‘Greater Taung Municipal Manager deposed after qualificat​ions fiasco’


Katlego Gabanakgosi

BY STAFF REPORTER
Taung- It is not pouring but raining at Greater Taung Local Municipality after the latest fiasco.

Beleaguered Greater Taung Municipality council was forced to show its Municipal Manager the door after qualifications ludicrous hardly a year in office.

According to the opposition party ACDP, the EXCO did not follow the correct measures when hiring Katlego Gabanakgosi.

ACDP representative Gaolatlhwe Tshipo told Vaaltar FM that according to requirements needed in hiring  Municipal Manager, Gabanakgosi did not meet the requirements.

On Monday the North West High Court confirmed that the measures used to hire a municipal manager were not correct.
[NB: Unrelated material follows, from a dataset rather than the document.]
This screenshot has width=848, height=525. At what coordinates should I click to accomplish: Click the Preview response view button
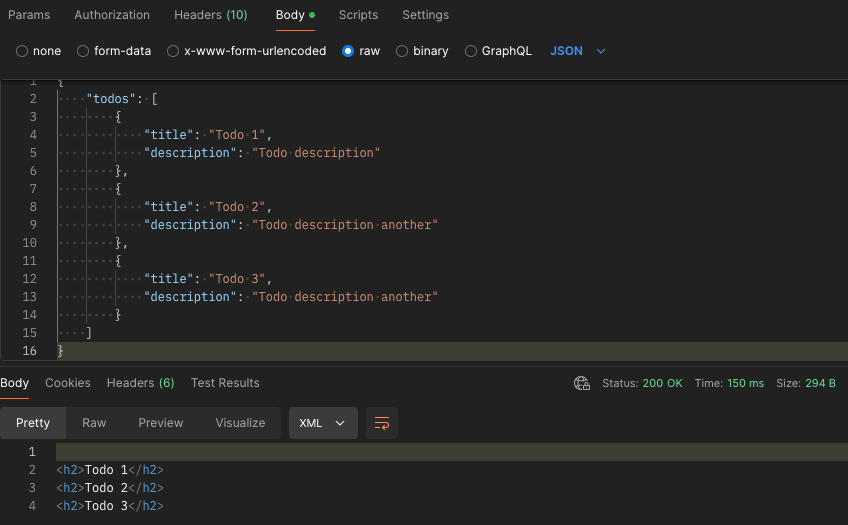pyautogui.click(x=161, y=423)
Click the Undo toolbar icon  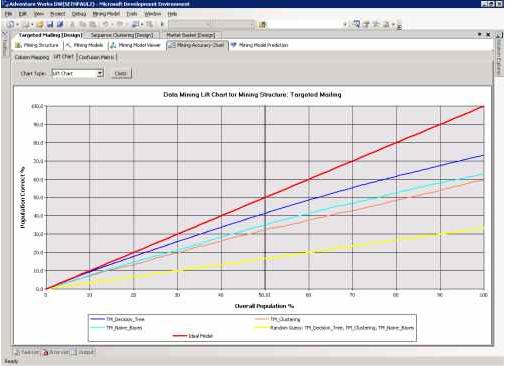pos(105,24)
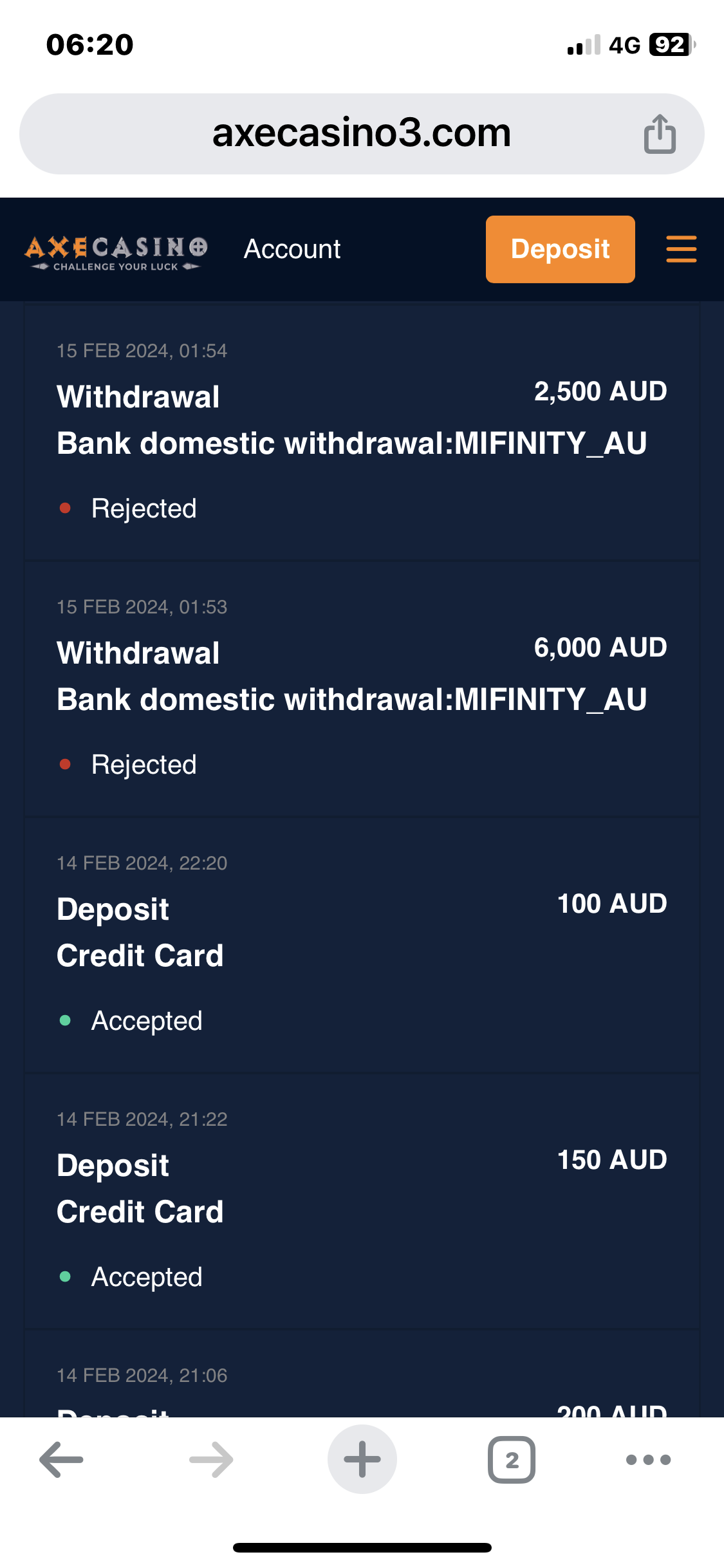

The court ruled in our favour and we do not care who is hired, the point is whether that person meets requirements or not” Tshipo said.

On Monday the North West High Court ruled in opposition party’s favour after they launched a complaint.

According to the information, the council dropped the standard of needed requirements to accommodates Gabanakgosi.

Greater Taung Local Municipality mayor Kaone Lobelo said they will not appeal the decision and will follow the regulations guiding them in what’s needed from a municipal manager candidate.

“We will not appeal the court decision and we will advertise the post as you know we are guided by the regulations and rules. The EXCO will appoint interim Manager while waiting for the right candidate who will fill the gap” Lobelo said.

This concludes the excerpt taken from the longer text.